### Exercise prompt:
Write out everything in the material from the line containing "This screenshot has width=1024, height=576." down to the line containing "I will coord(51,479).", both included, without changing a character.

### Available data:
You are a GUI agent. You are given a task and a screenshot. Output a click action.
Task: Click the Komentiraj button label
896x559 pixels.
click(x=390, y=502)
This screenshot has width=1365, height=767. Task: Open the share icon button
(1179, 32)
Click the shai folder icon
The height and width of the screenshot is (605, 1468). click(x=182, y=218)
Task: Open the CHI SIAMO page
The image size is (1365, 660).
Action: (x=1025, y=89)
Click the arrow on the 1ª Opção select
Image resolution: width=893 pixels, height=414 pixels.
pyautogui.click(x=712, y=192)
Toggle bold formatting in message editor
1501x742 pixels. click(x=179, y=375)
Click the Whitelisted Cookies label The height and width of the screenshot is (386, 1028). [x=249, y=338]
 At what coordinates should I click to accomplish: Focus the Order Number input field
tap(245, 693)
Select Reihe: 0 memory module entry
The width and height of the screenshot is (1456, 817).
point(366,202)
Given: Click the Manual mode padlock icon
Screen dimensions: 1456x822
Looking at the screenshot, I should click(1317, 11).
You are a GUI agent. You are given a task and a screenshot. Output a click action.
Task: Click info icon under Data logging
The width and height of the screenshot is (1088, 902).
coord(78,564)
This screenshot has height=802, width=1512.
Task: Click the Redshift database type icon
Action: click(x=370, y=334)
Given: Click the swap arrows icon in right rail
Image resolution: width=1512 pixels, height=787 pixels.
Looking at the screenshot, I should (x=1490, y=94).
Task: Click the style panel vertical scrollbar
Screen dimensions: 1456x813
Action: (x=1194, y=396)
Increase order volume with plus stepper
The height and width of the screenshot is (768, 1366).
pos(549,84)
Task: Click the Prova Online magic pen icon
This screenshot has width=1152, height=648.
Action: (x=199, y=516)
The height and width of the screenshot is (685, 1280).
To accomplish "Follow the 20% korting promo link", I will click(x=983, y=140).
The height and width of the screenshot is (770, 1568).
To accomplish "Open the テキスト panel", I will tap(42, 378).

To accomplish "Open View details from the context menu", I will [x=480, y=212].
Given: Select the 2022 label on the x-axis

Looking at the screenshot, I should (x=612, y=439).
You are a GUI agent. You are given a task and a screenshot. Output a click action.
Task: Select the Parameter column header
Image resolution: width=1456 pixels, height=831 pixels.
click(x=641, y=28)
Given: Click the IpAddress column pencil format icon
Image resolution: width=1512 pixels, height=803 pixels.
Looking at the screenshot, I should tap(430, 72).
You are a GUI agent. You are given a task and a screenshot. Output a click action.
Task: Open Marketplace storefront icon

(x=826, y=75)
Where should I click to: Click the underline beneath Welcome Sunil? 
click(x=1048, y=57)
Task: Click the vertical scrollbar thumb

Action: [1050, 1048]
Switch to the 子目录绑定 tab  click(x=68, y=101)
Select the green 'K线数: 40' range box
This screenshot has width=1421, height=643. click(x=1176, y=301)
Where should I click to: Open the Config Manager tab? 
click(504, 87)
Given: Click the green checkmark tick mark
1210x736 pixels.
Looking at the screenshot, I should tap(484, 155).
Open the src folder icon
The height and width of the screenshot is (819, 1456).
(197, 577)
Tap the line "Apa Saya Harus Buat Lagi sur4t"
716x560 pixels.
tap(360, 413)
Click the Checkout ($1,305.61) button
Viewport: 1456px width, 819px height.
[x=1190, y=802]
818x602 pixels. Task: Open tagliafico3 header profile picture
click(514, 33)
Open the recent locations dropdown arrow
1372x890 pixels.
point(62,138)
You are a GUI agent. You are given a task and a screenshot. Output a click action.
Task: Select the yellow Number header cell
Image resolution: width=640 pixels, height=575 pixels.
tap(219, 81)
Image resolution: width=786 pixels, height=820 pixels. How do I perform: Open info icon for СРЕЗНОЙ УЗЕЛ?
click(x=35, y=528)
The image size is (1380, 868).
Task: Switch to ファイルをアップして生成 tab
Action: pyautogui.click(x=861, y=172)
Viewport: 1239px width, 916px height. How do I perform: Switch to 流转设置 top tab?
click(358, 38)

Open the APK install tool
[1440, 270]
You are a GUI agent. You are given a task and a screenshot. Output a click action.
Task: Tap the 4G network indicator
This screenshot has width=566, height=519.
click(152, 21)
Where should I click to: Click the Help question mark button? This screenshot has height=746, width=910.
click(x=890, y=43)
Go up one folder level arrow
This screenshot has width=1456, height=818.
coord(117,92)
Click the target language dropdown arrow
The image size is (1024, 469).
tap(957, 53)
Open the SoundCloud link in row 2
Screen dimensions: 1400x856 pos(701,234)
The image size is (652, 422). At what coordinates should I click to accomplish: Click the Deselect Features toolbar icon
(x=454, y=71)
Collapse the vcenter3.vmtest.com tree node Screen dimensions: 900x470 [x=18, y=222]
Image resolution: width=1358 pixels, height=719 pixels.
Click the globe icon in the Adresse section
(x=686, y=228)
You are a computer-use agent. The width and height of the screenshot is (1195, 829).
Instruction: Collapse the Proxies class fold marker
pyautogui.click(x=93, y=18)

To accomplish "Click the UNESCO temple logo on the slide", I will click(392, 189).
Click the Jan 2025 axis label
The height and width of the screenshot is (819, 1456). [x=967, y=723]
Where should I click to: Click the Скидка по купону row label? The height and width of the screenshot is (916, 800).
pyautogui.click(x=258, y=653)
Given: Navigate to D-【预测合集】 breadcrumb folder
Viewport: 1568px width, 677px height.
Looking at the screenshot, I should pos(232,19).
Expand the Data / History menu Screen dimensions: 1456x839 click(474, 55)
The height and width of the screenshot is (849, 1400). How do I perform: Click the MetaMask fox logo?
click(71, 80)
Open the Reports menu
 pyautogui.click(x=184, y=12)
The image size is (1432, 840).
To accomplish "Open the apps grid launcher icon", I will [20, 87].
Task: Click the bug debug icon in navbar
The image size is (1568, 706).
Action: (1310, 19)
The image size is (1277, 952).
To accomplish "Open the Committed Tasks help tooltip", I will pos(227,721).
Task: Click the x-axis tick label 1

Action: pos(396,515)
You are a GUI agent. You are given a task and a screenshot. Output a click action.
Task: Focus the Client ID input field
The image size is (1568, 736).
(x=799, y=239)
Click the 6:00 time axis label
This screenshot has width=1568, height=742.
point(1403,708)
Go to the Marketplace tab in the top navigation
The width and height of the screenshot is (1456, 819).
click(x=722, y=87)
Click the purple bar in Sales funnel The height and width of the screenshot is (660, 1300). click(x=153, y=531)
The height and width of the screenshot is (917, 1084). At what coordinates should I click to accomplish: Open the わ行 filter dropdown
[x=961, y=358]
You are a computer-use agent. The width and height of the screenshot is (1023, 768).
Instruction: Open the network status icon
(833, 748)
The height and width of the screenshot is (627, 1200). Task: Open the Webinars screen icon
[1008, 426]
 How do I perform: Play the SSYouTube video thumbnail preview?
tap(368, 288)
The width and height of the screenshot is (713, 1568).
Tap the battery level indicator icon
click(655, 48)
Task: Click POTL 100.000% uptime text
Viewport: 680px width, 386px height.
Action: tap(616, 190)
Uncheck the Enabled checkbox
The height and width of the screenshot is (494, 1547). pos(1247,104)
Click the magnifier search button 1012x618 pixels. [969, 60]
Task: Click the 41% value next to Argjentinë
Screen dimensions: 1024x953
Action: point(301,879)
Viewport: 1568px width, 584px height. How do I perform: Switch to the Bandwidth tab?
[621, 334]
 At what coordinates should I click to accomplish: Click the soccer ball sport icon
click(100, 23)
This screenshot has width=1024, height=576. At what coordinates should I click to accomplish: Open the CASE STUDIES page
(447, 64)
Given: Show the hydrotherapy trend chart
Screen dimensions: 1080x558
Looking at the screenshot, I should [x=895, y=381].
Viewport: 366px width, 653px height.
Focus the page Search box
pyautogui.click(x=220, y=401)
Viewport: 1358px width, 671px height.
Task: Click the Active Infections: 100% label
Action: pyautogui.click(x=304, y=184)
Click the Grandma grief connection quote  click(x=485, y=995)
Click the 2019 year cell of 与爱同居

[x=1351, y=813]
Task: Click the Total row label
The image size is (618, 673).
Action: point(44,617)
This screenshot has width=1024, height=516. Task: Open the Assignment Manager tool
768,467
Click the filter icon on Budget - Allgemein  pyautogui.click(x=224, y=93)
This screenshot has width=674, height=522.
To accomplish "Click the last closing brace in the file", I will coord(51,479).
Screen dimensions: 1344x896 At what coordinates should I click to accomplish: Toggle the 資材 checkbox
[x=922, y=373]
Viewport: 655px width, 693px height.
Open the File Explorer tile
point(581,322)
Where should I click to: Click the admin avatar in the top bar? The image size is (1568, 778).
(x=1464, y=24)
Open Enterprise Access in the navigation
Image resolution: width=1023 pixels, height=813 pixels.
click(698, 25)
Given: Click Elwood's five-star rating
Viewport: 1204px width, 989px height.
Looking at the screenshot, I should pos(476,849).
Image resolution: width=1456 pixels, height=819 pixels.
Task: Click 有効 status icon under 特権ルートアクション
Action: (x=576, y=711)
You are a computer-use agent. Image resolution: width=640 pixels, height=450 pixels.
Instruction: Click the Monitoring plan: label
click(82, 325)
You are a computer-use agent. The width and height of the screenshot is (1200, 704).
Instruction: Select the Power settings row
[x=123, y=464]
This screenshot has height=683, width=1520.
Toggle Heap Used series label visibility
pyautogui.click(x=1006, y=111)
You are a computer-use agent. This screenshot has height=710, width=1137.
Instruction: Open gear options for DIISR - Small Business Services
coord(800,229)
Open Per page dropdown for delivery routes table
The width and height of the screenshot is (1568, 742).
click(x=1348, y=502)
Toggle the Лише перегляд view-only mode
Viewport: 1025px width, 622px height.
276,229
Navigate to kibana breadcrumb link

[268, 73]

### Result for this exercise:
This screenshot has width=1024, height=576. At what coordinates should I click to accomplish: Open the CASE STUDIES page
(447, 64)
Given: Show the hydrotherapy trend chart
Screen dimensions: 1080x558
Looking at the screenshot, I should [x=895, y=381].
Viewport: 366px width, 653px height.
Focus the page Search box
pyautogui.click(x=220, y=401)
Viewport: 1358px width, 671px height.
Task: Click the Active Infections: 100% label
Action: pyautogui.click(x=304, y=184)
Click the Grandma grief connection quote  click(x=485, y=995)
Click the 2019 year cell of 与爱同居

[x=1351, y=813]
Task: Click the Total row label
The image size is (618, 673).
Action: point(44,617)
This screenshot has width=1024, height=516. Task: Open the Assignment Manager tool
768,467
Click the filter icon on Budget - Allgemein  pyautogui.click(x=224, y=93)
This screenshot has width=674, height=522.
To accomplish "Click the last closing brace in the file", I will coord(51,479).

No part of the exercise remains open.